Tens of thousands of people living in the West Midlands and the North West are set to benefit from a £1 billion redevelopment of NHS hospitals in Birmingham and St Helens.
An announcement was recently made that approval had been given for University Hospitals Birmingham Foundation NHS Trust and St Helens and Knowsley Hospitals NHS Trust to proceed with new Private Finance Initiative schemes.
A new acute hospital and mental health facilities will open to patients under the Birmingham scheme. The £690 million scheme will provide 1,231 beds as well as an A&E department, specialist burns and transplant wards, a decontamination suite, and operating theatres.

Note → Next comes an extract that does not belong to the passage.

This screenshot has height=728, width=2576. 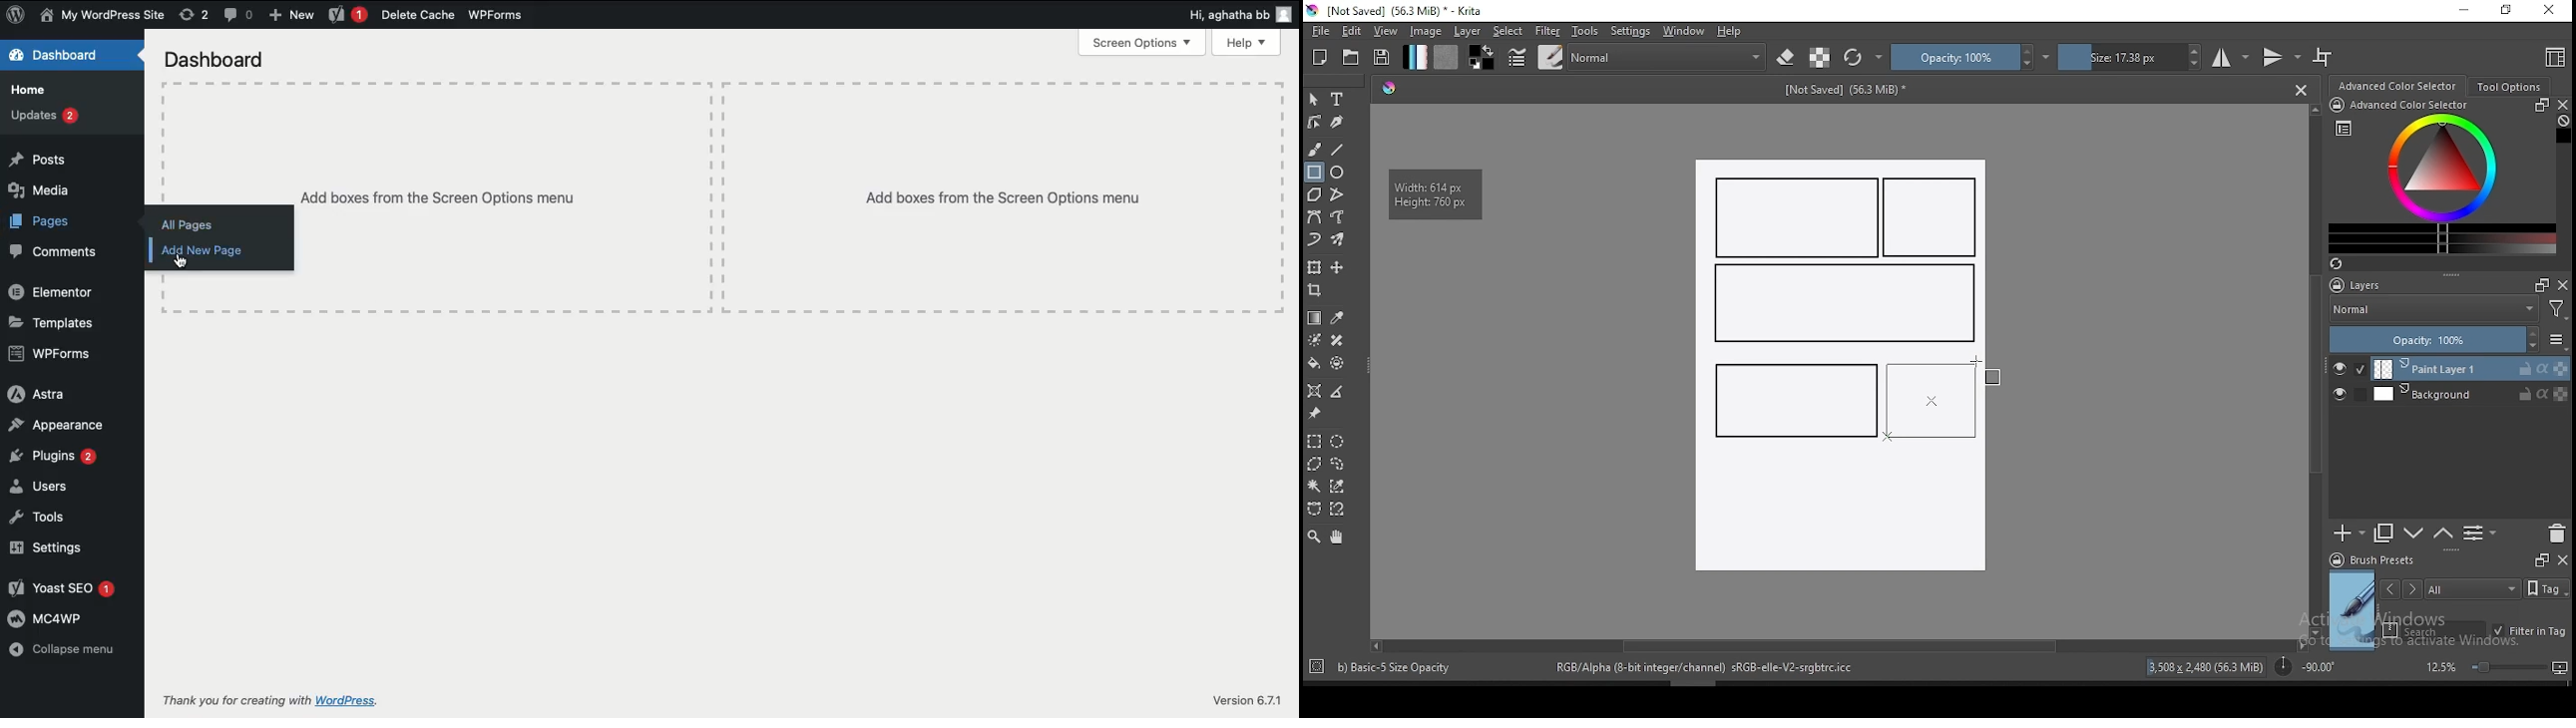 What do you see at coordinates (1668, 57) in the screenshot?
I see `blending mode` at bounding box center [1668, 57].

The £338 million St Helens scheme will involve the redevelopment of St Helens and Whiston hospitals, including a new diagnostic treatment centre at St Helens and a new 963-bed general hospital delivering a full range of acute services at Whiston. The new facilities will replace outdated ones at Whiston Hospital – currently patients have to be moved around the site between buildings.

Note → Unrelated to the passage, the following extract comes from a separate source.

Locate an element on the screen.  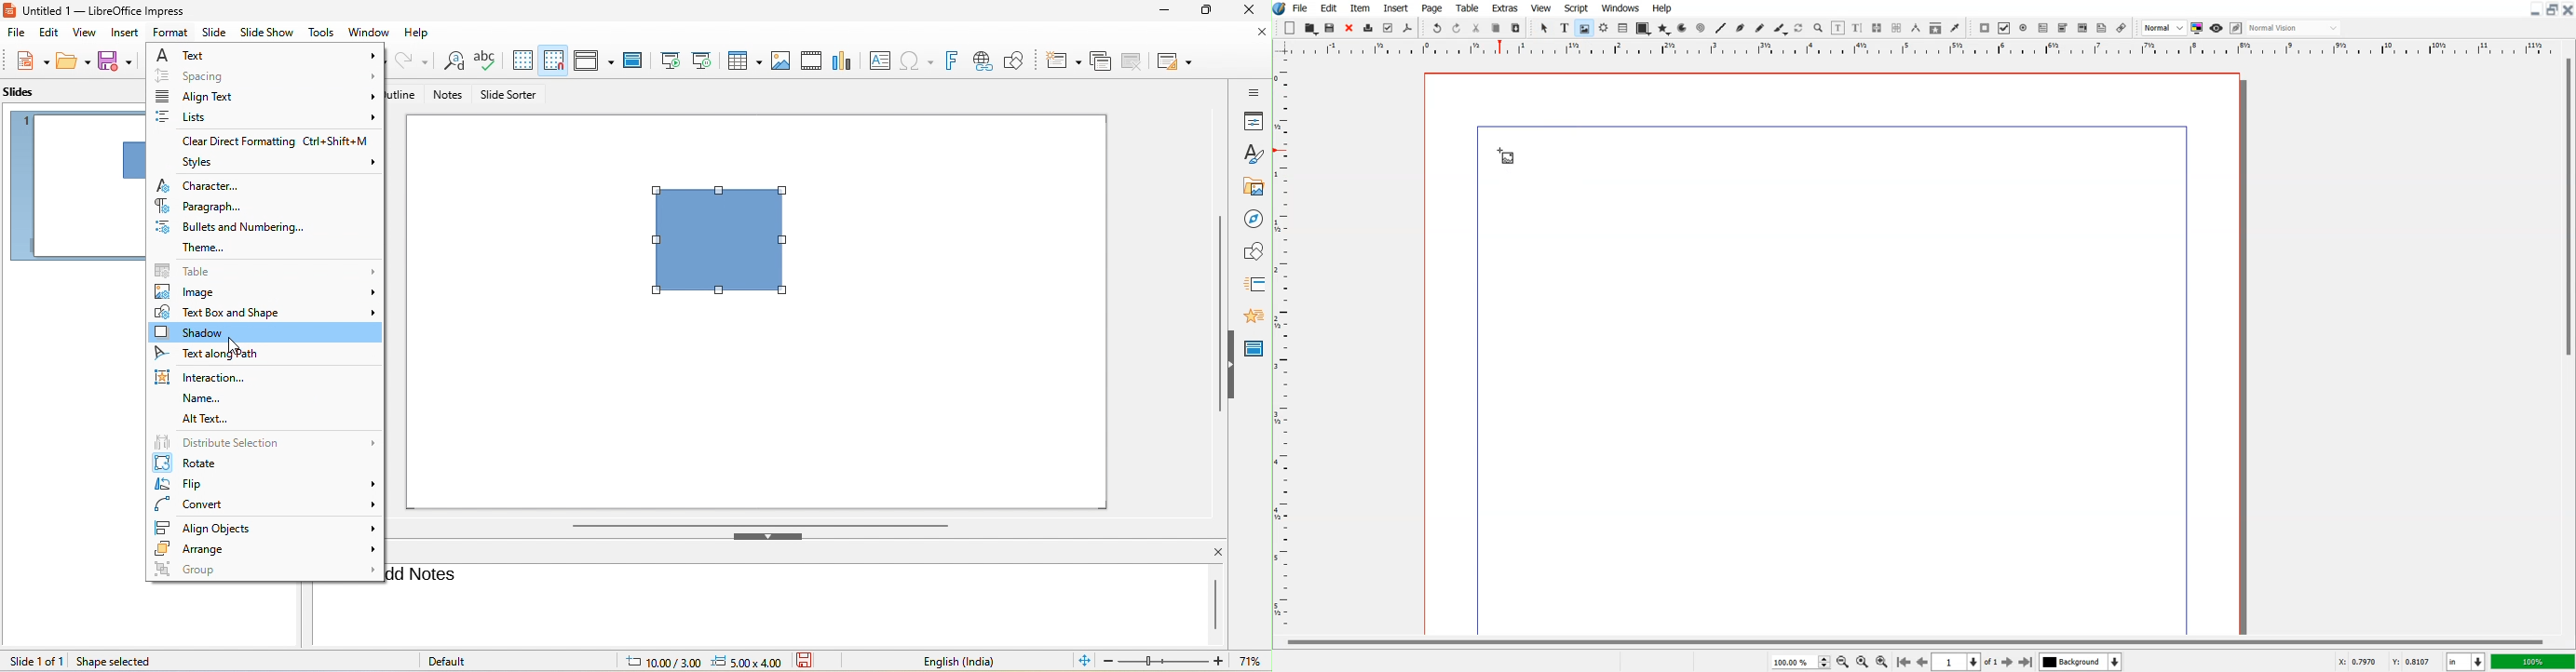
new slide is located at coordinates (1064, 61).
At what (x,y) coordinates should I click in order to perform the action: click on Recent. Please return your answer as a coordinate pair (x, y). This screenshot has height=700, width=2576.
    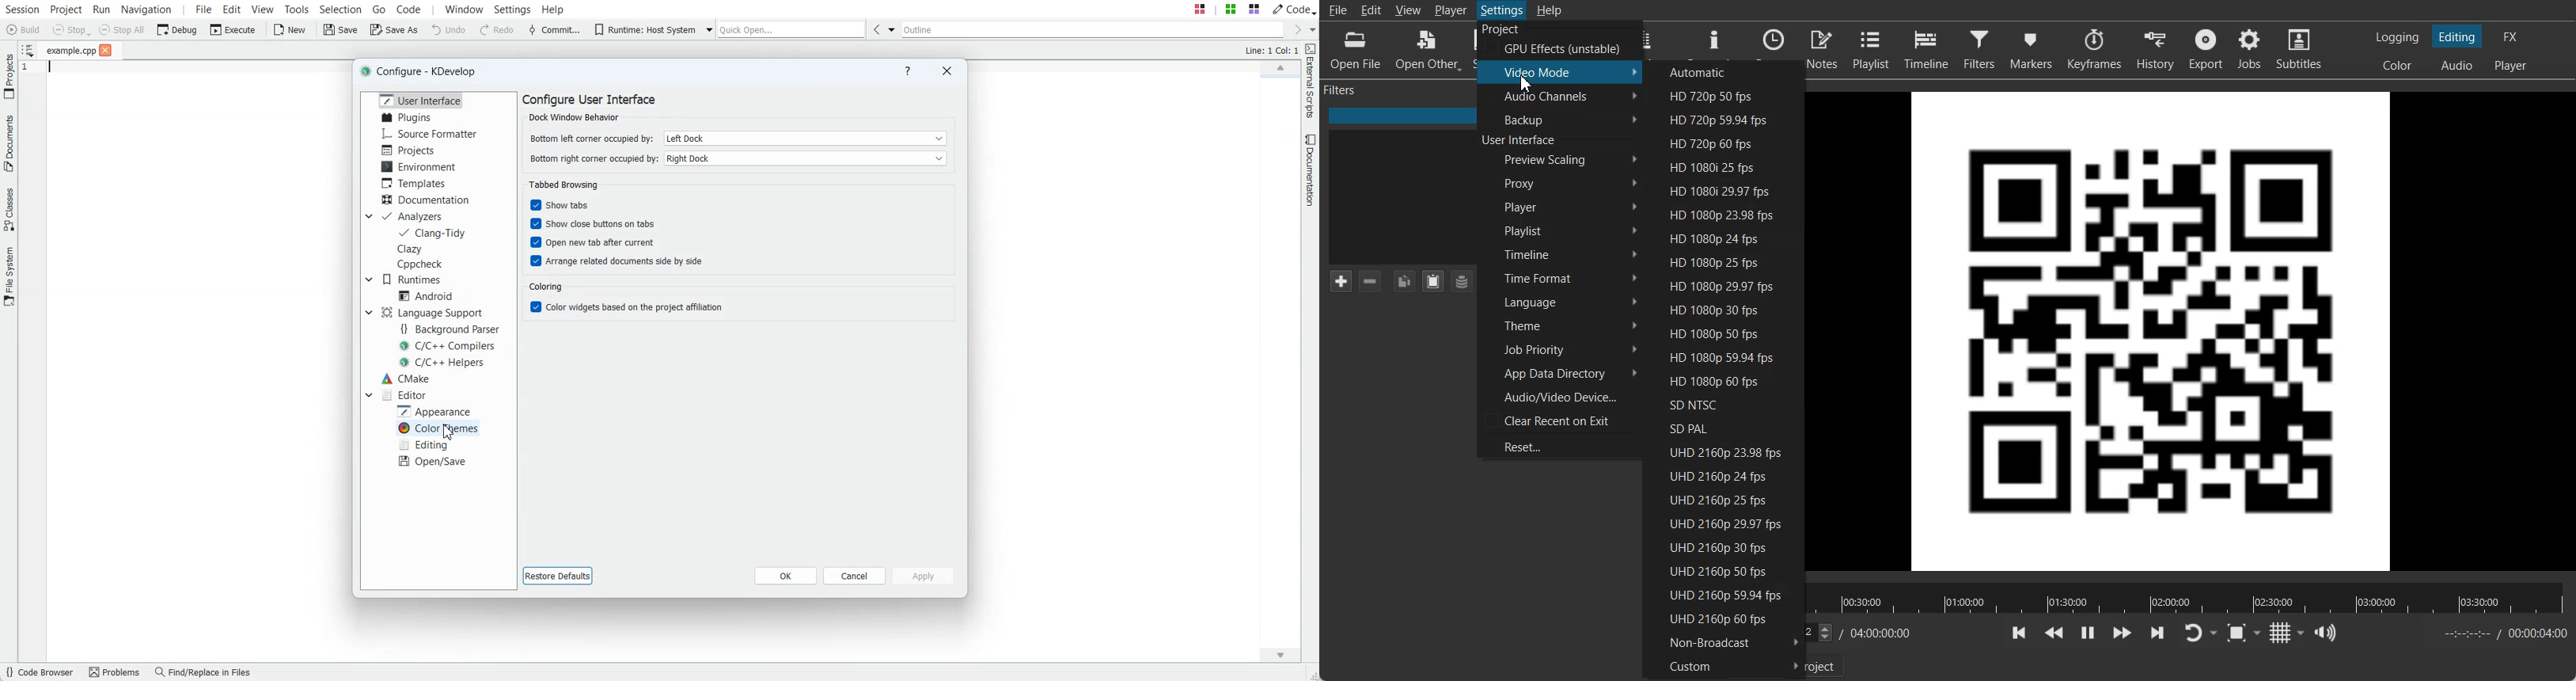
    Looking at the image, I should click on (1774, 40).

Development of the site for the new Birmingham hospital has already started under an advanced works agreement and work is beginning on the St Helens’ sites. The first new facilities are expected to open to patients at St Helens in late 2008 and Birmingham in early 2010, with final work expected to be completed at Birmingham in late 2012.
The two new hospital schemes are the latest in a wave of new NHS facilities to take key steps forward. The £1 billion Barts and the Royal London PFI scheme – the largest ever – was approved in March, and the £67 million PFI scheme for a new oncology centre in Hull had contracts signed at a similar time.
Contracts were also signed for the Ipswich Garrett Anderson PFI scheme – a £32 million extension to the Ipswich hospital, and work has already started on site.